(Zesde van twaalf dwaalteksten over geestelijke armoede.)
Waarvoor staat ‘geest’ in ‘de armen van geest’? Geen idee. We zouden het Jezus kunnen vragen als Hij terugkomt, áls Hij terugkomt, vraag niet wanneer, nadat Zijn identiteit onomstotelijk is vastgesteld, vraag niet hoe.
Dat kan nog even duren, want de vele Jezussen die zich sinds de eerste hebben aangediend (als Jezus van Nazareth al de eerste was) zijn zonder uitzondering te licht bevonden of niet eens gewogen.
Misschien terecht, maar misschien zat er wel een echte Jezus tussen, of verscheidene. Wie weet waren ze allemaal wel echt, heeft Gods zoon eeuw in eeuw uit geprobeerd terug te keren, soms met meerdere of vele incarnaties tegelijk, in tempels en bordelen, op marktplaatsen en in gekkenhuizen, op kruizen en begraafplaatsen. En niemand die Hem geloofde, behalve Hijzelf, misschien.
Mocht het zo gegaan zijn en nog steeds gaan, dan hoop ik dat Jezus moed put uit de armen van geest, die Hem weliswaar niet herkennen, maar ook niet verloochenen:
Zalig zijn de armen van geest, ze erkennen of ontkennen niemand.
Heeft Jezus de moed verloren en komt hij nooit meer terug, dan kunnen we nog altijd Zijn geschriften raadplegen.
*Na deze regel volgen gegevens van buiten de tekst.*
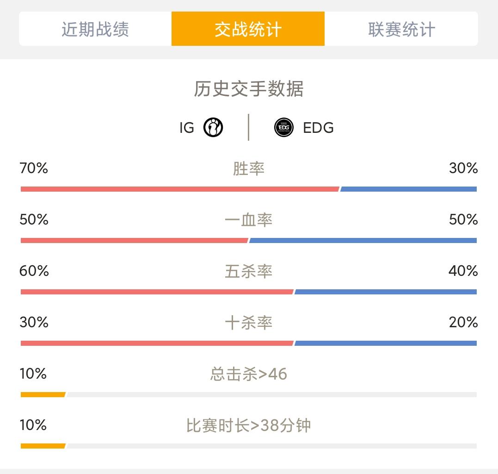Click the red 胜率 bar for IG
Screen dimensions: 498x474
pyautogui.click(x=180, y=189)
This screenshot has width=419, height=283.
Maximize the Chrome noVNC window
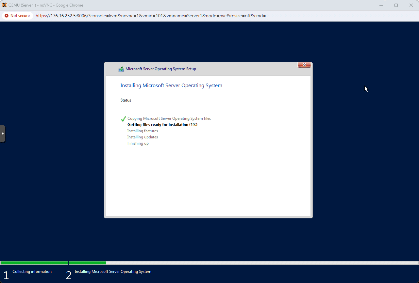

Want iedereen mag er dan van overtuigd zijn dat Jezus Christus net als Gautama Boeddha zelf nooit iets geschreven heeft, niemand kan uitsluiten dat er werken van Zijn hand bestaan die nog niet zijn ontdekt of waarvan de ontdekking nooit bekend is gemaakt.
Of misschien zijn ze alleen in beperkte kring bekend geweest en met succes geheim gehouden, of in de vergetelheid geraakt. Of ze zijn buiten mijn of jouw beperkte gezichtsveld gebleven, wat heus niet zo moeilijk is, zeg nou zelf.
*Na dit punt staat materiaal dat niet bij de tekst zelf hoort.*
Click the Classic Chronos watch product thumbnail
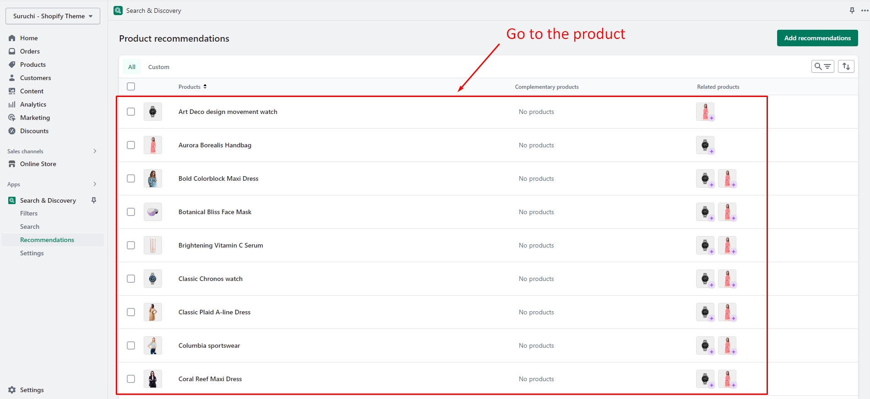click(x=153, y=279)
Of misschien worden we allen onzichtbaar geleid door de hand van God en zijn alle woorden de Zijne, zelfs de mijne:
Zalig zijn de armen van geest, voor hen is niets ondenkbaar.
In plaats van de geschriften van Jezus zelf kunnen we de geschriften raadplegen van mensen die óver Jezus geschreven hebben toen Hij nog leefde (waarschijnlijk niemand) of daarna (alle anderen).
De Bergrede uit het Evangelie volgens Mattheüs is zo’n post-mortembron, maar daarin blijven de begrippen ‘arm’ en ‘geest’ en ‘arm van geest’ onverklaard, dat zal je net zien.
Ook beschikken we over de Veldrede in het Evangelie naar Lucas: een andere rede van Jezus, gehouden in een weiland, of een afwijkende overlevering van de Bergrede, of een rede van Lucas zelf, of van diens spookschrijver, of van de spookschrijver daar weer van, natuurlijk uit naam van Jezus. Er zijn nogal wat verschillen tussen beide redes en er zijn nogal wat overeenkomsten, maar niet het woord ‘geest’, dat zal je net zien:
En Hij, Zijn ogen opslaande over Zijn discipelen, zeide: Zalig zijt gij, armen, want uwer is het Koninkrijk Gods. (Lukas 6:20)
Dus wat zeide Jezus nu, en waar, op de berg of in het veld of beide, ‘zalig zijt gij, armen’, of ‘zalig zijn de armen van geest’, en wat bedoelde Hij daar toch mee? We weten het niet, ik tenminste niet, we verzinnen maar wat, ik tenminste wel, jij?
Tot de wederkomst van Jezus zijn gelovigen aangewezen op vertalers, hertalers, apologeten, exegeten, interpreten, filosofen, filologen, pedagogen, theologen en theocraten, en hele legioenen napraters uit heden en verleden.
Allemaal mensen, geen goden. Prijsgidsen die jou willen meenemen op hun Edentrips. Menners die daartoe iemand met de statuur van een hemelse ezelrijder, zonder scrupules voor hun karretje spannen. Moet dat nou, denk ik dan. Nee, natuurlijk niet:
Zalig zijn de armen van geest, ze spannen niemand voor hun karretje.
En waarom spannen de armen van geest niemand voor hun karretje? Omdat ze geen karretje hebben. En waarom hebben ze geen karretje?
Zalig zijn de armen van geest, ze hoeven nergens heen.